Glaucoma and optic neuropathies cause progressive and irreversible degeneration of retinal ganglion cells (RGCs) and the optic nerve and are currently without any effective treatment. Previous research into cell replacement therapy of these neurodegenerative diseases has been stalled due to the limited capability for grafted RGCs to integrate into the retina and project properly along the long visual pathway to reach their brain targets. In vivo RGC regeneration would be a promising alternative approach but mammalian retinas lack regenerative capacity even though cold-blood vertebrates such as zebrafish have the full capacity to regenerate a damaged retina using Müller glia (MG) as retinal stem cells.

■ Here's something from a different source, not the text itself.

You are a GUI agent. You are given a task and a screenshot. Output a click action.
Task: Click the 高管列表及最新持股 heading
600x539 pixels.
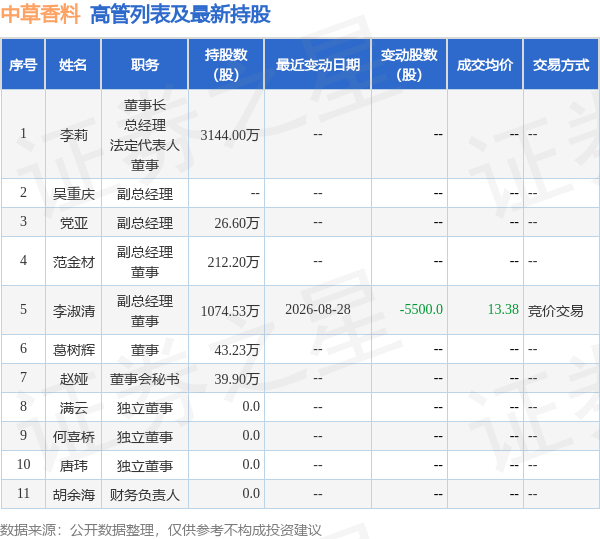click(180, 14)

Nevertheless, mammalian MG undergo limited neurogenesis when stimulated by retinal injury. Therefore, a fundamental question that remains to be answered is whether MG can be induced to efficiently regenerate functional RGCs for vision restoration in mammals. Here we show that without stimulating proliferation, the transcription factor (TF) Math5 together with a Brn3 TF family member are able to reprogram mature mouse MG into RGCs with exceedingly high efficiency while either alone has no or limited capacity. The reprogrammed RGCs extend long axons that make appropriate intra-retinal and extra-retinal projections through the entire visual pathway including the optic nerve, optic chiasm and optic tract to innervate both image-forming and non-image-forming brain targets. They exhibit typical neuronal electrophysiological properties and improve visual responses in two glaucoma mouse models: Brn3b null mutant mice and mice with the optic nerve crushed (ONC). Together, our data provide evidence that mammalian MG can be reprogrammed by defined TFs to achieve robust in vivo regeneration of functional RGCs as well as a promising new therapeutic approach to restore vision to patients with glaucoma and other optic neuropathies.